Teverola

Parco pubblico, Barbato: “Lusini non rispetta la volontà popolare”

Tommaso BarbatoTEVEROLA. L’opposizione contesta quello che ritiene il “colpo di mano” compiuto dalla maggioranza Lusini in piena estate nel modificare il piano delle opere pubbliche con l’inserimento di una piscina, con annesse attività commerciali, su un terreno sito lungo l’area ex 167, …

… nonostante oltre mille cittadini di Teverola abbiano firmato una petizione popolare a favore delle realizzazione di un’area attrezzata a verde pubblico sullo stesso suolo che, tra l’altro, risulterebbe di proprietà privata, come riferisce la stessa minoranza consiliare. A sollecitare maggiore attenzione per la volontà espressa dai cittadini è Tommaso Barbato, consigliere del gruppo “Patto per Teverola”, tra i sostenitori della petizione.

“Il movimento ‘Fare Ambiente’ di Teverola nel mese di maggio 2011 – spiega Barbato – nella sala consiliare del Comune presentava un progetto ben definito volto a realizzare un’area attrezzata a verde pubblico nell’area situata sulla strada provinciale Teverola-Carinaro con il lancio di una petizione a sostegno di tale opera che vedeva una grande partecipazione della cittadinanza con una raccolta, in pochi giorni di oltre mille firme. Tale iniziativa è stata fatta propria anche dai consiglieri comunali del ‘Patto Per Teverola’, i quali presentavano nella seduta consiliare del 30 giugno 2011 un emendamento al bilancio affinché fosse realizzata l’area attrezzata a verde pubblico. In quella seduta, si decise di fissare un incontro tra i capigruppo consiliari avente per oggetto proprio la discussione di tale opera.

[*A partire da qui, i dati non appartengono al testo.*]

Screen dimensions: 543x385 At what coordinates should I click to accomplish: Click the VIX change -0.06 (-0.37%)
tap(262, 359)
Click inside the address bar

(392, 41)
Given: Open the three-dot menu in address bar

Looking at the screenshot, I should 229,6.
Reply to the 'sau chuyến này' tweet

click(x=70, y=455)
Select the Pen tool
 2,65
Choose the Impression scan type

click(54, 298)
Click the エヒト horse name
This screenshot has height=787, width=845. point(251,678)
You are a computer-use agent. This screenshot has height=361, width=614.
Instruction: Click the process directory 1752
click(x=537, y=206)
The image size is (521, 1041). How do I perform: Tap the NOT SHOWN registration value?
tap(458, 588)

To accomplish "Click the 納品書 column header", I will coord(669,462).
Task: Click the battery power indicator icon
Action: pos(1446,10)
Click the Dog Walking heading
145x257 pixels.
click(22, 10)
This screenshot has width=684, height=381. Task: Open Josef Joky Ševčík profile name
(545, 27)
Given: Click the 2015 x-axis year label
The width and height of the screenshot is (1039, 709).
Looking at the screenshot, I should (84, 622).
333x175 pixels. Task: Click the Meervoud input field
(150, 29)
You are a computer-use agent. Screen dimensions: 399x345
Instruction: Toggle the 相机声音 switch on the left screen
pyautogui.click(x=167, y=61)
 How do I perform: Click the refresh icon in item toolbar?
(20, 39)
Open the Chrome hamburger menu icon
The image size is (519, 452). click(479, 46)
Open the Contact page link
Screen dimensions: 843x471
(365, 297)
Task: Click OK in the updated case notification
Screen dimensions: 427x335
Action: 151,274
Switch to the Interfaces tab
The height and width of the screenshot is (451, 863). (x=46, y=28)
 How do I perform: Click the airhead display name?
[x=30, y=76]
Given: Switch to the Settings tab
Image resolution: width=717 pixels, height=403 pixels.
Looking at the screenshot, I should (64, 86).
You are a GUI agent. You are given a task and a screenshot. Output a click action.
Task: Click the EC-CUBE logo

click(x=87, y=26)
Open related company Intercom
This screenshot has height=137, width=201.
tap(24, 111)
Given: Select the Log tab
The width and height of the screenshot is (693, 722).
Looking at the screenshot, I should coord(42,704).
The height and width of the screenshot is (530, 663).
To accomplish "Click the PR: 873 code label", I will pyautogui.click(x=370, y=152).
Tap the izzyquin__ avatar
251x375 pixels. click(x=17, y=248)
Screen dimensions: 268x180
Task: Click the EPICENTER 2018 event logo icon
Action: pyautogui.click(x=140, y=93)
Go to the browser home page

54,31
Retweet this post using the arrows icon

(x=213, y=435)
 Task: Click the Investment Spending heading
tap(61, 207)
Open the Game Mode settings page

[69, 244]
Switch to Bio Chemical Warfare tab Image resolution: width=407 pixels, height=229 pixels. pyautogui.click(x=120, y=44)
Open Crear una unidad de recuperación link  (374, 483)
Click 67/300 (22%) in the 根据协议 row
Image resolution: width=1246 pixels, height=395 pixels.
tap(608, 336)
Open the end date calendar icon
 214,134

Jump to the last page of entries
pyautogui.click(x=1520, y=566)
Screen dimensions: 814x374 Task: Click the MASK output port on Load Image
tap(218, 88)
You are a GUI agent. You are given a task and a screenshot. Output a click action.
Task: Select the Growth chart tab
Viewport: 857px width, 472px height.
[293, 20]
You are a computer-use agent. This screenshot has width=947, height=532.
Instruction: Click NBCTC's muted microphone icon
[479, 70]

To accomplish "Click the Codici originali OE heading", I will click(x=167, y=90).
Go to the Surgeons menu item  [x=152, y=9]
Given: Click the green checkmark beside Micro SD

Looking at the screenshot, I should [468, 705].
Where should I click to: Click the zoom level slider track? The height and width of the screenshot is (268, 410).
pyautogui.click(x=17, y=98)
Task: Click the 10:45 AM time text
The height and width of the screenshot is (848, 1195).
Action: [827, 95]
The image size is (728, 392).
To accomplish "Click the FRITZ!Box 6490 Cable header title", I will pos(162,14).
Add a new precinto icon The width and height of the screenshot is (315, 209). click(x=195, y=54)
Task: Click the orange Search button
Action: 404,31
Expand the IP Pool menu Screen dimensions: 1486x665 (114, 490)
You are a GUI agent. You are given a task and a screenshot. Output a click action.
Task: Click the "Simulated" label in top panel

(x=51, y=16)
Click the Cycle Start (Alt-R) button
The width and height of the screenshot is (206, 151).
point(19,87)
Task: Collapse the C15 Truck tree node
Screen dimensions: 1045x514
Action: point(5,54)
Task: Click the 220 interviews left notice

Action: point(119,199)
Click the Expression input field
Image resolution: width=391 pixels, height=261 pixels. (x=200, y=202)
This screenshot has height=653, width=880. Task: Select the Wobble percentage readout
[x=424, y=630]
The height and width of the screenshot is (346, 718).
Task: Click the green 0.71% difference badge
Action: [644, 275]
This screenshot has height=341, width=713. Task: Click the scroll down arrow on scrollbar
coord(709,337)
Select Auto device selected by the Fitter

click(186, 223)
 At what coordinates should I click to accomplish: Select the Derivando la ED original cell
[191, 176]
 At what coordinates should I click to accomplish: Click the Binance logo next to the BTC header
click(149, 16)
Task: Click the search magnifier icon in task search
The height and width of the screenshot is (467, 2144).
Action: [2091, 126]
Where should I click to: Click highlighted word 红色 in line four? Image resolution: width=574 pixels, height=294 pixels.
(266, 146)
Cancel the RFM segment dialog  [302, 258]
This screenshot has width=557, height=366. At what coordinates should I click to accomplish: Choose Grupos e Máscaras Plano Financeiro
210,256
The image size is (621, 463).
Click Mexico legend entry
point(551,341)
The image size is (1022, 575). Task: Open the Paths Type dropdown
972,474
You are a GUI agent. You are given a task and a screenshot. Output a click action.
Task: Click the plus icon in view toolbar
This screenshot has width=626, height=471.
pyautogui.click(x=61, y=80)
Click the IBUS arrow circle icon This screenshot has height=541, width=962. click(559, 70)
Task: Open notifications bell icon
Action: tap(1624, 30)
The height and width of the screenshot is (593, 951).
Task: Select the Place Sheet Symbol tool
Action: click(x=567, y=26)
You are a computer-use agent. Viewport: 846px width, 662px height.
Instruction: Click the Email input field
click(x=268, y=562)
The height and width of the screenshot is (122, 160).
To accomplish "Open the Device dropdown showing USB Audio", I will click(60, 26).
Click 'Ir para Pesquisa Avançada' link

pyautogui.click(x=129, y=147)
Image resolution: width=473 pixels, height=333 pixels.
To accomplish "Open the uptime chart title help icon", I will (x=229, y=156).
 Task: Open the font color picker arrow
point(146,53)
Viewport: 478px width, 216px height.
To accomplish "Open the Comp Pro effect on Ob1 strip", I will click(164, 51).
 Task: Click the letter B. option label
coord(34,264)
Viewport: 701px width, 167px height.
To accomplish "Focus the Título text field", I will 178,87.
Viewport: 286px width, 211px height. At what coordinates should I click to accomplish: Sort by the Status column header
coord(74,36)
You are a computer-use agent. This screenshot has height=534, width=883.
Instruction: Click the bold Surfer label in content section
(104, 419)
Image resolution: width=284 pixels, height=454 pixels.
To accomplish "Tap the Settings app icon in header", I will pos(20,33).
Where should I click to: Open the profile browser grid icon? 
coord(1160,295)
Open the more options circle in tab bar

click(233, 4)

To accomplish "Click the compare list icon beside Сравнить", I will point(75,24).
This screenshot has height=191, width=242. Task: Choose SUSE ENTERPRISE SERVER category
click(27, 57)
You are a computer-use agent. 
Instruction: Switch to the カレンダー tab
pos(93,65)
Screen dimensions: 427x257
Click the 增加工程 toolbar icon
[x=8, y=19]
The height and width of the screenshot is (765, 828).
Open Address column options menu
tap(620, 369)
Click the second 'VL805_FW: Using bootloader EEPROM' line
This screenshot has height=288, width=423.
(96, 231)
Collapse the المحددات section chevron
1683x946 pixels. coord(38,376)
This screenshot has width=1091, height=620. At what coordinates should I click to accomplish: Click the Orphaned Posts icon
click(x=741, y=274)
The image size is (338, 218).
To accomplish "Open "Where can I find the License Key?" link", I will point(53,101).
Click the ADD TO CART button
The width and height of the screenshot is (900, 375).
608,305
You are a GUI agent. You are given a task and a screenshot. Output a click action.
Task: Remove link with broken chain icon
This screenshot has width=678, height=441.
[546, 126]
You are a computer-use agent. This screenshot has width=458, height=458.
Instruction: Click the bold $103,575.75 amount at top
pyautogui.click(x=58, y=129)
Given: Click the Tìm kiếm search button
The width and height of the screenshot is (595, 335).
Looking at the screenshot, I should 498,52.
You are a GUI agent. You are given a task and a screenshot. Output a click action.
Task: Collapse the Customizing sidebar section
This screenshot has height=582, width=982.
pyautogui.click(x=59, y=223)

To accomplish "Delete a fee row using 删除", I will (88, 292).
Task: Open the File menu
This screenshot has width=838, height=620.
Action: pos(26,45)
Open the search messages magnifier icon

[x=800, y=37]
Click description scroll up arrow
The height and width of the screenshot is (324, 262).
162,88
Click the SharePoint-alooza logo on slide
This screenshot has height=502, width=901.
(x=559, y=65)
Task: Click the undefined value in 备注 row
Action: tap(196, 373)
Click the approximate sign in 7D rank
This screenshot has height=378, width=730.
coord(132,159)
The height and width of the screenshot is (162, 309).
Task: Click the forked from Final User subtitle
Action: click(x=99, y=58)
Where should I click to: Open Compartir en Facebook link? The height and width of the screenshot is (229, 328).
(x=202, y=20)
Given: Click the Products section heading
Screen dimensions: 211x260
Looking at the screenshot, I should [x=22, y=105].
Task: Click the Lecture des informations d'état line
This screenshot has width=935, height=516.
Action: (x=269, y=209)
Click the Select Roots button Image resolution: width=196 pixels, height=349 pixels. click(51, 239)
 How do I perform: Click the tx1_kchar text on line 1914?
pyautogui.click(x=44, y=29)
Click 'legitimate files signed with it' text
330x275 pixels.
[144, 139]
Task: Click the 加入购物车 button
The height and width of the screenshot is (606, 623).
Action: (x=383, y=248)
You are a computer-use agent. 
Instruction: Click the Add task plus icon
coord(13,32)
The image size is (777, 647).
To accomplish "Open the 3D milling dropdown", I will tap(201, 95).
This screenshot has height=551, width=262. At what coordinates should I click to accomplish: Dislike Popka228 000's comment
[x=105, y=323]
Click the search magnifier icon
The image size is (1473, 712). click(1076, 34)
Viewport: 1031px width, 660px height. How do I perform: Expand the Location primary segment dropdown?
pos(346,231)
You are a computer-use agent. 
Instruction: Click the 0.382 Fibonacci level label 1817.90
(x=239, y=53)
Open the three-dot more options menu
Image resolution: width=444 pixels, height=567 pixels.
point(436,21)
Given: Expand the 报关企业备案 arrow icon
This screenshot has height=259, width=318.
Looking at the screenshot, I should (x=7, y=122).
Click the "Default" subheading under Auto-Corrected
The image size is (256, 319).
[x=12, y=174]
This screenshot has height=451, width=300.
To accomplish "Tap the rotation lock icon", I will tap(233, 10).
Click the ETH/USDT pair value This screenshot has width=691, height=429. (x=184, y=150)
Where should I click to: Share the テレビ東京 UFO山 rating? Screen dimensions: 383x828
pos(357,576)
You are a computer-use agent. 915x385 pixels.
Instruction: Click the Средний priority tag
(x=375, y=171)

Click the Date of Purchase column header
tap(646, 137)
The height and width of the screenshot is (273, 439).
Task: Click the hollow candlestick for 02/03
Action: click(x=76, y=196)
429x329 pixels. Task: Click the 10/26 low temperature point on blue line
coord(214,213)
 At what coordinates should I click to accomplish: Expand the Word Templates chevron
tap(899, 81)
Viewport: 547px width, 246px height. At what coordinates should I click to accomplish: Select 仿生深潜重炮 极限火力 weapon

Ma, stranamente, dopo un primo incontro interlocutorio di metà luglio, la giunta comunale, con delibera numero 133 del 29 luglio 2011, ha modificato il piano delle opere pubbliche, inserendo nello stesso, invece dell’area a verde attrezzato, la realizzazione di una piscina con annessi negozi e successivamente con determina dell’area tecnica del 22 agosto si approvava uno schema di bando per dare avvio ad una gara d’appalto mediante una procedura in concessione a privati per 30 anni. L’area dove la maggioranza vuole realizzare una piscina è una zona già altamente cementificata che avrebbe bisogno, invece, di spazi verdi attrezzati per lo svago di bambini e anziani”.

Il consigliere Barbato, sulla questione, ribadisce alcuni interrogativi già posti al sindaco e che ad oggi non hanno trovato una risposta: “Perché la maggioranza all’improvviso si ostina a fare tutto in fretta e furia per realizzare una piscina con negozi che non serve al paese e che nessuno vuole? Ma è a conoscenza che i cittadini residenti in quell’area sono nettamente contrari alla realizzazione di tale impianto? Il sindaco, nell’ultima campagna elettorale, non aveva promesso ai residenti di quell’area che tale impianto non sarebbe stato mai realizzato? Perché questo improvviso cambiamento di rotta dopo aver assicurato, nella seduta consiliare del 30 giugno 2011, la fattibilità della proposta di realizzare un’area verde attrezzata nella zona 167? La maggioranza è a conoscenza che sono state raccolte oltre mille firme di cittadini di Teverola che sono a favore di una area verde attrezzata nell’area 167?”.

Barbato, nel far presente, poi, che “sia la procedura che gli atti sino ad ora adottati non risultano conformi alle normative vigenti”, rinnova l’invito al sindaco e alla sua maggioranza a “rivedere tale posizione e a fissare un incontro al fine di valutare la possibilità effettiva di realizzare un’area a verde pubblico attrezzato nella zona ex 167”.